Plaintiff does not object to any of the FDIC’s statements of material fact, either in his
memorandum of law,1 or in his response to the FDIC’s Statement of Material Facts Not In
Dispute. The FDIC’s statements of fact are supported by one or both of the declarations
submitted by the FDIC in support of its motion for summary judgment. Plaintiff repeatedly
avers that he “lacks knowledge to confirm or deny” several of the FDIC’s statements of
undisputed fact, but offers no contrary facts in response. See Plaintiff’s Response to Defendant’s
Statement of Material Facts Not in Genuine Dispute at 2-4.
The declaration of Catherine L. Hammond (Dkt. 20-4) describes in detail “what records
were searched, by whom, and through what processes.” Memorandum Opinion at 9 (Dkt. 17)
(citations omitted). Indeed, Plaintiff states that he “does not contest that the declarants have
personal knowledge of Defendant’s search methodology and procedures or that searches were
actually conducted.” Pl. Mem. at 3 (Dkt. 21).

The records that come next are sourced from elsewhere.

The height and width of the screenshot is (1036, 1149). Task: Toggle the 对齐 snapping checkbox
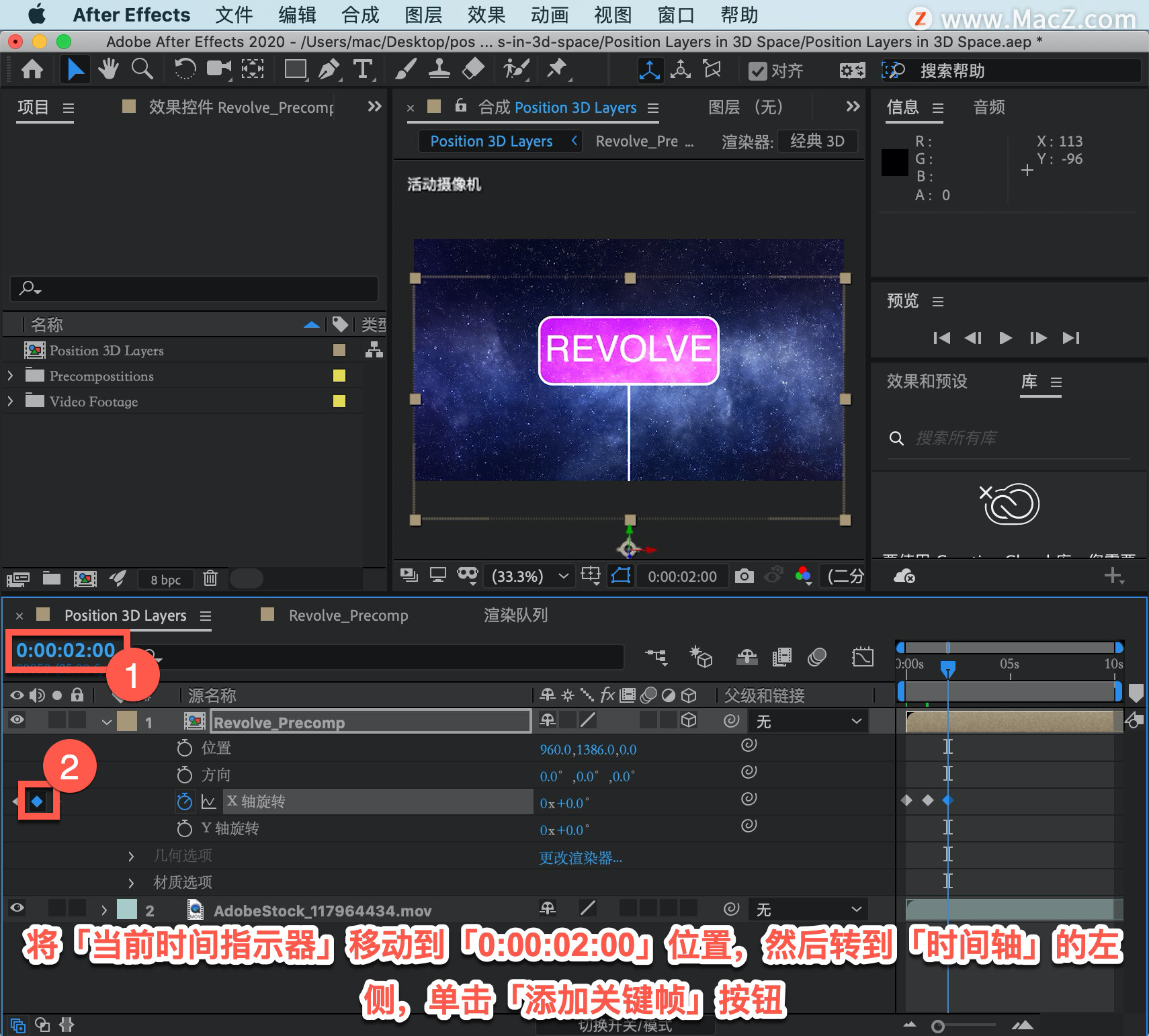pos(758,71)
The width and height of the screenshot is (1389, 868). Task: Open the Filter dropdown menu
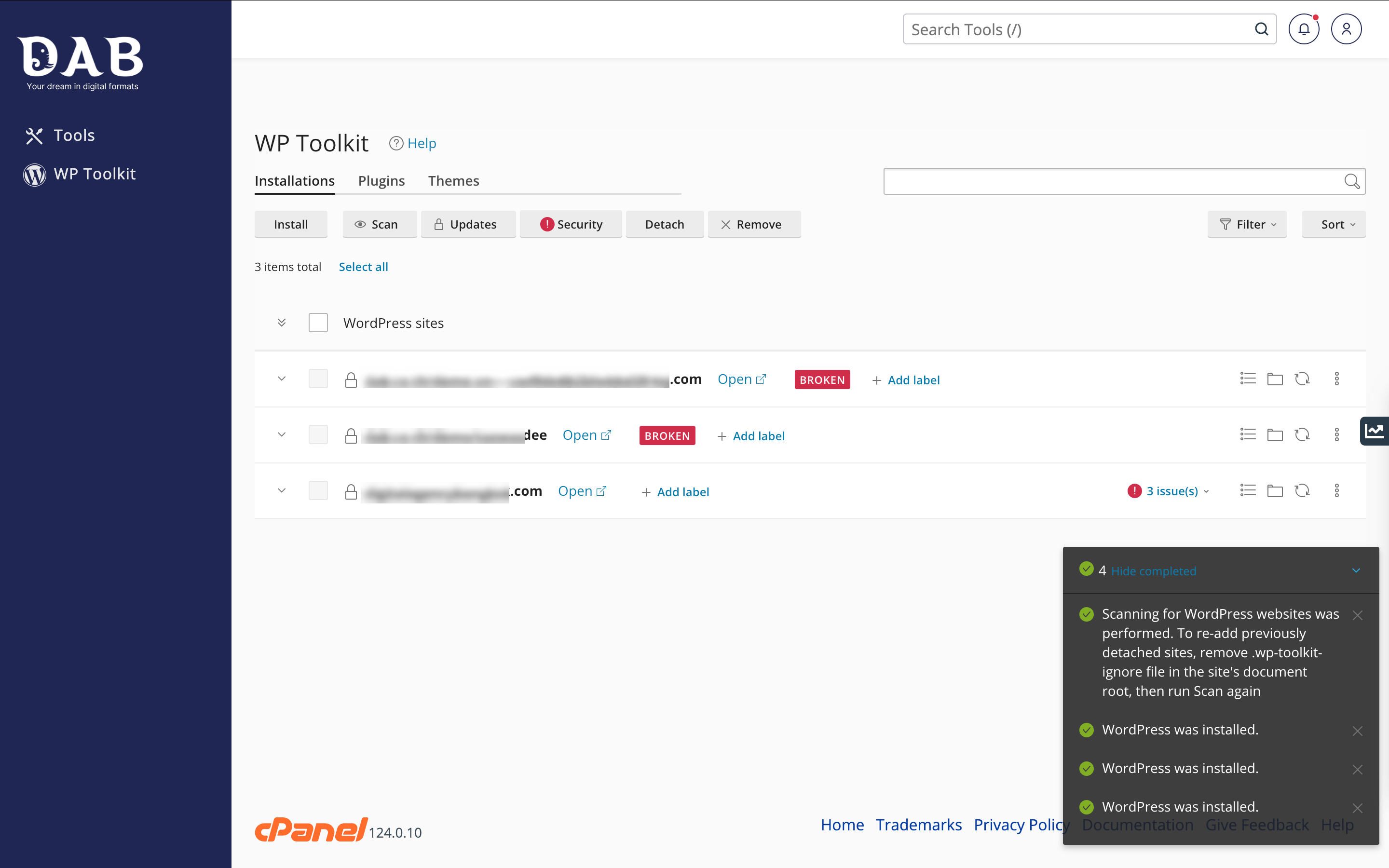click(1247, 224)
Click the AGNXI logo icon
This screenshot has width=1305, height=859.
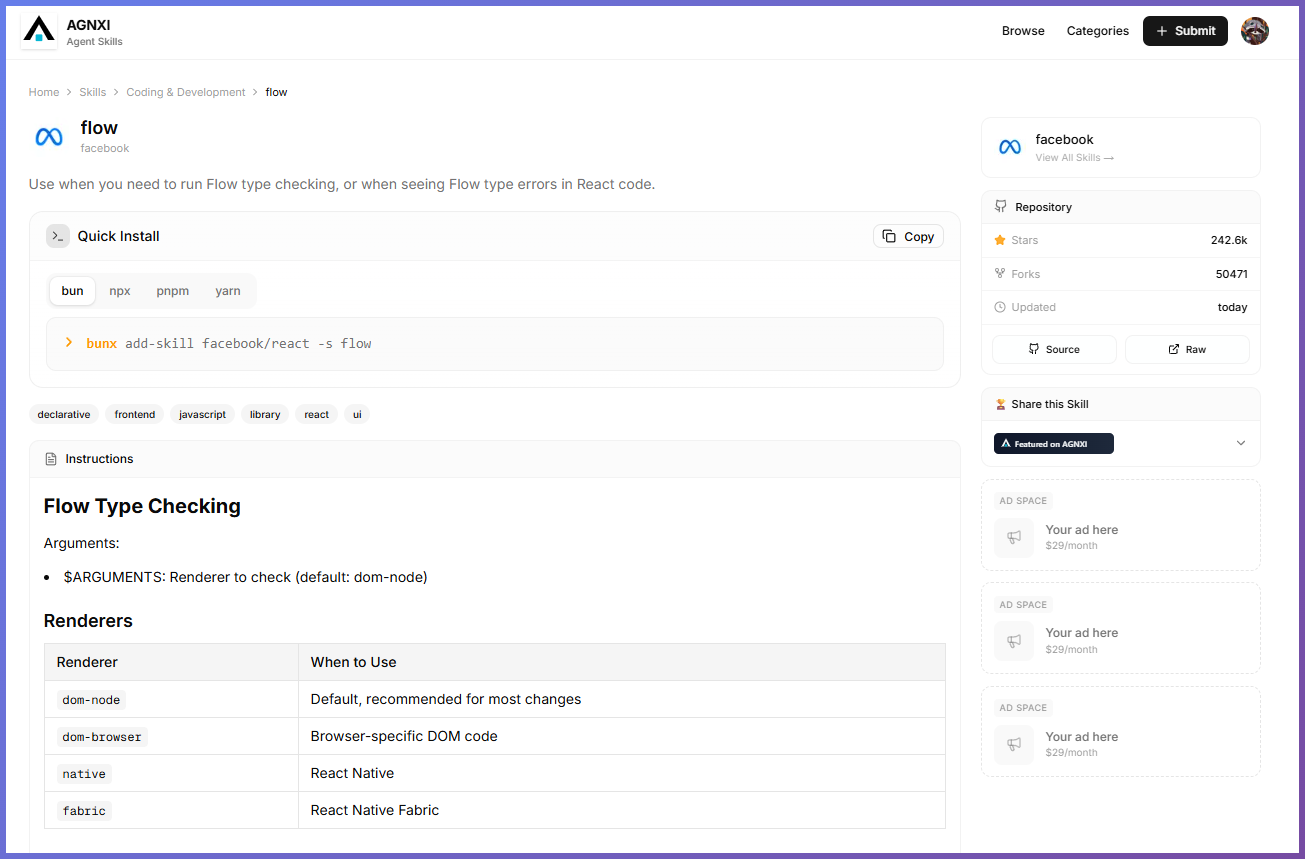click(x=38, y=30)
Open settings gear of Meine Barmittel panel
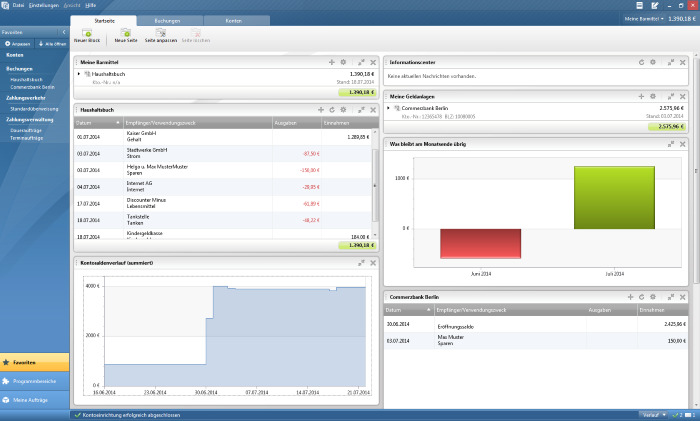The height and width of the screenshot is (421, 700). 343,62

Plaintiff offers no affidavits or other evidence opposing the declaration of Fredrick L.
Fisch (Dkt. 20-2), which sets out step-by-step how Mr. Fisch reviewed the FOIA requests to
determine the scope of the searches.
1 Plaintiff filed the same memorandum of law in opposition (Dkt. 21) to the FDIC’s motion for summary judgment and in support of his cross-motion for summary judgment (Dkt. 22).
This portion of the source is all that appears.